■ Brano scelto
Capitalismo e liberalismo potrebbero divorziare?

Fabrizio Marchi

C’è una questione “scabrosa” che voglio affrontare da tempo e di cui in parte ho già trattato in questo articolo.

Per molto tempo, se non da sempre, il capitalismo è stato del tutto sovrapposto al liberalismo. Questa equazione, capitalismo=liberalismo è stata sostenuta più o meno da tutti, sia dai pensatori liberali che da quelli marxisti (ma anche da quelli di altre formazioni filosofiche e ideologiche).

Sia i liberali che i liberisti – oggi del tutto o quasi sovrapposti – hanno ovviamente tutto l’interesse a sostenere questa tesi, per ovvie ragioni. E cioè perché sostenere che il capitalismo è inscindibile dal liberalismo significa sostenere che capitalismo e democrazia (e diritti) marciano assieme. L’affermarsi dei diritti, della libertà e della democrazia marcerebbe di pari passo e sarebbe anzi una diretta conseguenza dell’affermarsi del capitalismo e viceversa. Questo, in estrema sintesi, il pensiero dei liberali e dei liberisti. Questa visione delle cose fa comodo ad entrambi – comunque, come dicevo, molto spesso o quasi sempre sovrapposti (ma sarebbe un errore non prendere nella dovuta considerazione anche quei pensatori liberali ma non liberisti) – perché in questo modo il capitalismo può vantare di essere l’unico sistema economico e sociale in grado di garantire diritti e democrazia.

■ Dati forniti
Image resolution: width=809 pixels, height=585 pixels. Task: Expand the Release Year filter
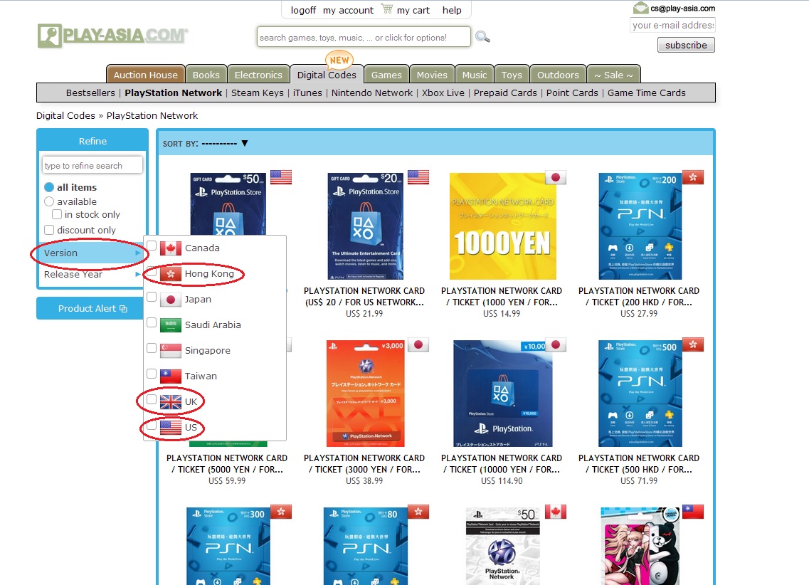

■ Compito assegnato A
Nel brano su capitalismo e liberalismo, da chi è stata sostenuta l'equazione capitalismo=liberalismo?
■ Compito assegnato B
Riproduci fedelmente il tratto del brano su capitalismo e liberalismo che si apre con le parole "C’è una questione" e termina con "filosofiche e ideologiche).".
I dati sono materiale a sé, distinto dal brano.

■ Risultato del compito A
Più o meno da tutti: sia dai pensatori liberali sia da quelli marxisti, ma anche da quelli di altre formazioni filosofiche e ideologiche.

■ Risultato del compito B
C’è una questione “scabrosa” che voglio affrontare da tempo e di cui in parte ho già trattato in questo articolo.

Per molto tempo, se non da sempre, il capitalismo è stato del tutto sovrapposto al liberalismo. Questa equazione, capitalismo=liberalismo è stata sostenuta più o meno da tutti, sia dai pensatori liberali che da quelli marxisti (ma anche da quelli di altre formazioni filosofiche e ideologiche).